Cathedral Energy Services Ltd. reports results for 2012 Q4 and 2013 Q1 dividend
Mar 6, 2013
/NOT FOR DISSEMINATION IN THE UNITED STATES OF AMERICA/
CALGARY, March 6, 2013 /CNW/ - Cathedral Energy Services Ltd. (the "Company" or "Cathedral" / TSX: CET) announces its consolidated financial results for the three months and year ended December 31, 2012 and 2011. Dollars in 000's except per share amounts.
This news release contains "forward-looking statements" within the meaning of applicable Canadian securities laws. For a full disclosure of forward-looking statements and the risks to which they are subject, see "Forward-Looking Statements" later in this news release.
2012 Q4 KEY TAKEAWAYS
2012 Q4 FINANCIAL SUMMARY
The Company completed 2012 Q4 with quarterly revenues of $44,836 compared to 2011 Q4 revenues of $70,359. The 2012 Q4 revenues were comprised of 66% (2011 Q4 - 75%) from the directional drilling division; 29% (2011 Q4 - 25%) from the production testing division; and 5% (2011 Q4 - 0%) from international resale and rentals.
2012 Q4 EBITDAS was $8,296 ($0.22 per share diluted) which represents a $12,673 decrease or 60% decrease from 2011 Q4 EBITDAS of $20,969 ($0.56 per share diluted). For the three months ended December 31, 2012, the Company's net earnings were $1,578 ($0.04 per share diluted) as compared to $12,551 ($0.33 per share diluted) in 2011.
The decline in revenues and was primarily attributed to slow down of drilling and completions work in the Canadian market as well as more moderate declines in the U.S.
On a year-over-year basis, 2013 overall industry activity levels are expected to remain relatively flat over 2012. Within the Canadian market, industry experts are projecting the oil price differential to narrow in the second half of 2013 which should lead to more dollars in the hands of producer and this may result in increased funding for drilling and completions programs. So far in 2013, industry activity levels in Canada are at lower levels than the prior year. This is expected as the industry did not experience the overall decline in market activity until after the 2012 spring breakup.
The Company continues to see significant opportunities in the U.S. market for both directional drilling and frac flowback services; in particular in the Texas and Oklahoma regions where the Company's market share is minimal. In late 2012, Cathedral's U.S. Directional Drilling division opened an operations base in Oklahoma City, Oklahoma and for 2013 the Company is expecting to experience an expanding work base from this area. For 2013 Cathedral is planning for increased activity levels from its Texas and Rocky Mountain regions. Despite being in a dry gas market, Cathedral's north east U.S. (Marcellus) area is expected to remain flat from an activity level basis.

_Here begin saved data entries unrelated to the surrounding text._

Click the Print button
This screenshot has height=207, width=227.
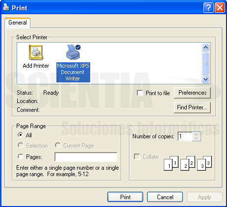[125, 197]
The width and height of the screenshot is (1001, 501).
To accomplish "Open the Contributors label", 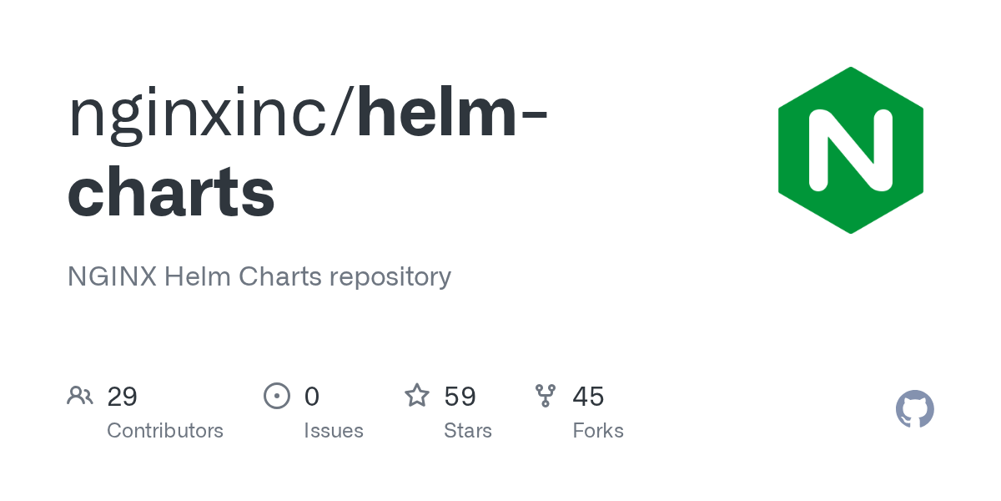I will [x=165, y=431].
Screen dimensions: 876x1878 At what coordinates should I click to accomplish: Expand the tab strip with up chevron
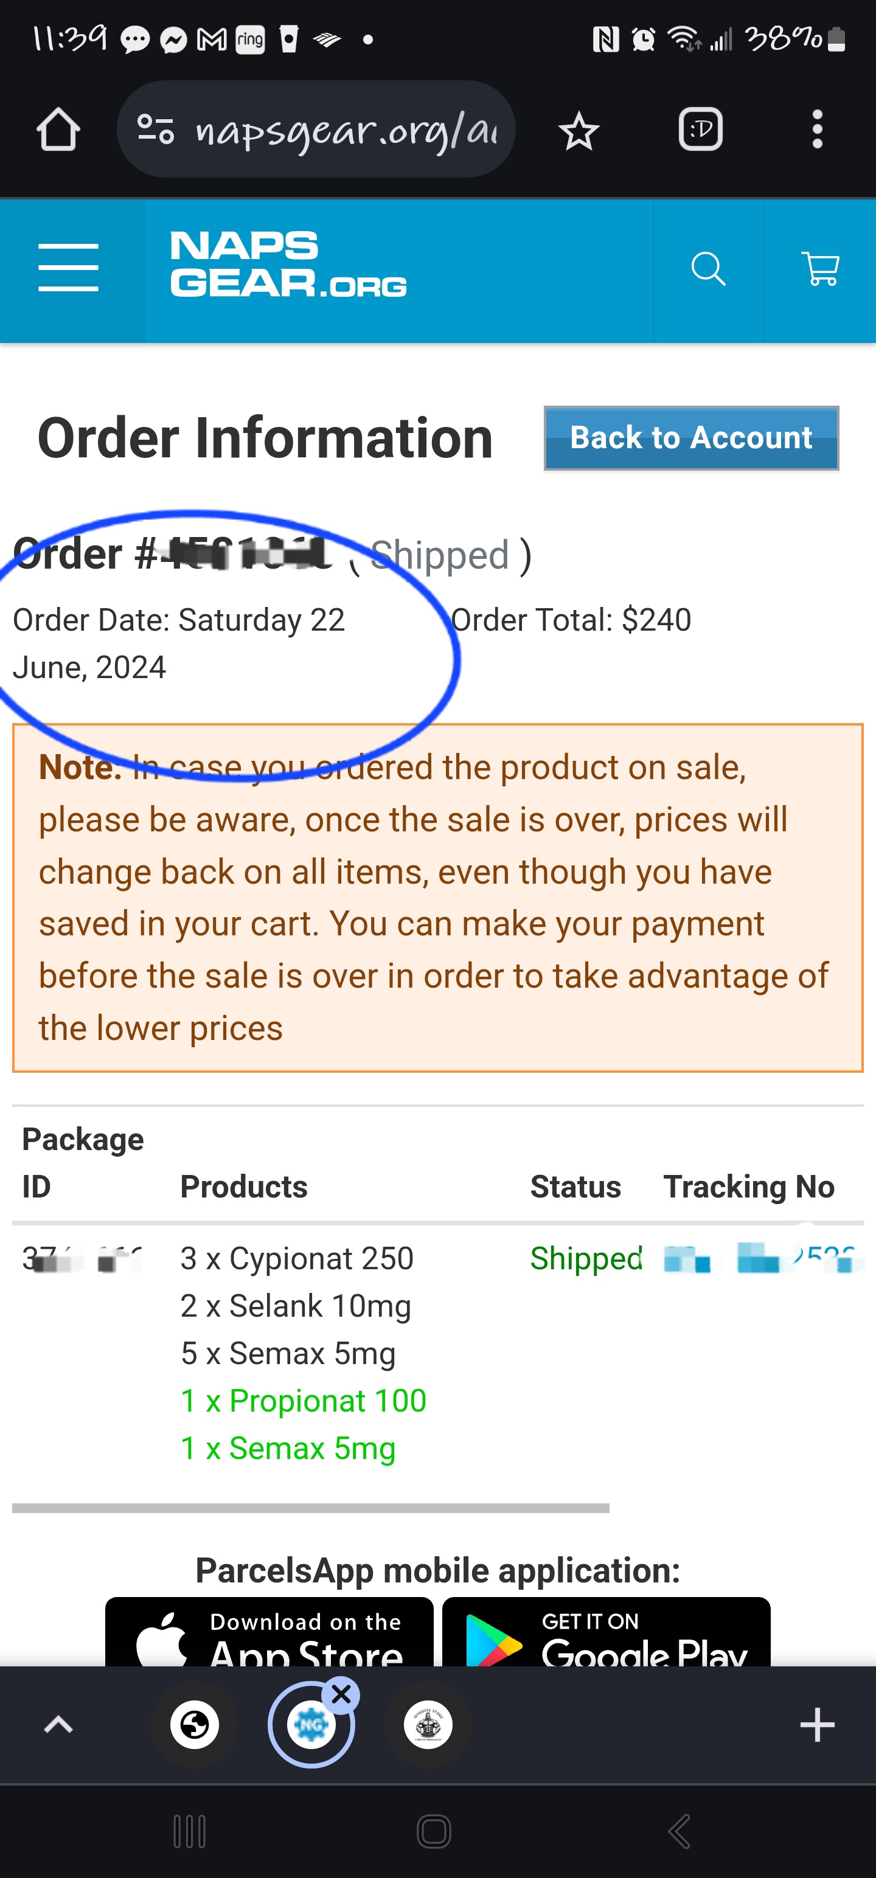click(58, 1725)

Commencing in January 2013, our U.S. Production Testing division expanded its operations into the Eagleford (Texas) resource play with two units that were relocated from other area within the U.S. As well, the Company has three high pressure units being manufactured for this region and these new builds are expected to be operating in 2013 Q2. As Cathedral pursues and obtains additional work in the U.S. market, it will reallocate equipment where there is demand.
In 2013 Cathedral will continue to convert its mud motor fleet over to its in-house proprietary design. At the end of 2012 approximately 21% of the fleet had been converted. As part of the conversion process, parts from the motors being torn down are reused when repairing like mud motors. This allows Cathedral to obtain value for such parts. The rate of conversion is dependent on a number of factors including the availability of motor parts manufacturing by third parties and the ability of Cathedral to consume in operations the parts of the mud motors that are being replaced.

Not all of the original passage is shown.